-- INFORMATION follows --
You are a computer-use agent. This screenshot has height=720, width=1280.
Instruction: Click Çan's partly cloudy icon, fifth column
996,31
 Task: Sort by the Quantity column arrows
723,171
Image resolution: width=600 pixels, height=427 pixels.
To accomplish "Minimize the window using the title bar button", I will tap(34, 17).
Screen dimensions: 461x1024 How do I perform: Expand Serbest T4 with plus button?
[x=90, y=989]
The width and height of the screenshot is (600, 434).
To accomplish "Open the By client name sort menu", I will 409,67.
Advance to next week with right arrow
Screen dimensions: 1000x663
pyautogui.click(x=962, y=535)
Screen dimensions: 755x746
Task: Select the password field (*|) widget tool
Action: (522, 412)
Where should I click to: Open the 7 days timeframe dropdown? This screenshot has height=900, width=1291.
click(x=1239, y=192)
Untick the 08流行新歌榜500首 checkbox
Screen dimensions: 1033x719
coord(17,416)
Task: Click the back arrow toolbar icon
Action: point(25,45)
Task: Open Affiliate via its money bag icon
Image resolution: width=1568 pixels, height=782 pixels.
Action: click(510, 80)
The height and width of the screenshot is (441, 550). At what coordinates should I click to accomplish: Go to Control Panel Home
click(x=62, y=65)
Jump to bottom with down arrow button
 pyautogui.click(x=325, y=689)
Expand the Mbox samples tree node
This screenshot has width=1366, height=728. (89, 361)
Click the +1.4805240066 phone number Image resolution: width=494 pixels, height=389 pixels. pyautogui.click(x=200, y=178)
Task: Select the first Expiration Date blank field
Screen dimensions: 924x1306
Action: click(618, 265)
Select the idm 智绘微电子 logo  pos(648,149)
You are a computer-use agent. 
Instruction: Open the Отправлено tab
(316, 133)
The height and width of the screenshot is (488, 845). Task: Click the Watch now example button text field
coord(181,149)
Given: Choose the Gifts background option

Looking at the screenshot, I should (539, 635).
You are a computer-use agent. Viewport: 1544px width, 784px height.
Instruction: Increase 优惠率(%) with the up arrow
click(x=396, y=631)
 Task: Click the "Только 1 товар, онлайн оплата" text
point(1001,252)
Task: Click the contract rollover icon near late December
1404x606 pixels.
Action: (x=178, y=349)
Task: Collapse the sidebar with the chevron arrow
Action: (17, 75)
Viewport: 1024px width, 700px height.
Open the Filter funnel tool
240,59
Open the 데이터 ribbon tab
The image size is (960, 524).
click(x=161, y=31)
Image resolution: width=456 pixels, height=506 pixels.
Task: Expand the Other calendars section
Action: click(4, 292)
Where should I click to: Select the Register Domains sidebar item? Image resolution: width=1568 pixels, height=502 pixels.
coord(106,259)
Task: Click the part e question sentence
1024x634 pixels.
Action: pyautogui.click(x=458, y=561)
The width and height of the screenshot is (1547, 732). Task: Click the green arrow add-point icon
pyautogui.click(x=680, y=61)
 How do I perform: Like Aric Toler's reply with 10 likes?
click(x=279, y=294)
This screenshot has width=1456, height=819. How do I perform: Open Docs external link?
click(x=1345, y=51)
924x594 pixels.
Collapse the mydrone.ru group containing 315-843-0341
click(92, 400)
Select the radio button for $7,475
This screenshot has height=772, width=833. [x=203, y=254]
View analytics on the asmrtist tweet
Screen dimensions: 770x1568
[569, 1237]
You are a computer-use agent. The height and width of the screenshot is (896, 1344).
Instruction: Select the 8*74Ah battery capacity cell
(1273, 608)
-- INFORMATION concluded --
**EXERCISE INSTRUCTIONS**
What is needed is an exact copy of the lines from the one containing "Instruction: Select the" through the final line of the data, both included, and nothing more.

**RESPONSE TO THIS TASK**
Instruction: Select the 8*74Ah battery capacity cell
(1273, 608)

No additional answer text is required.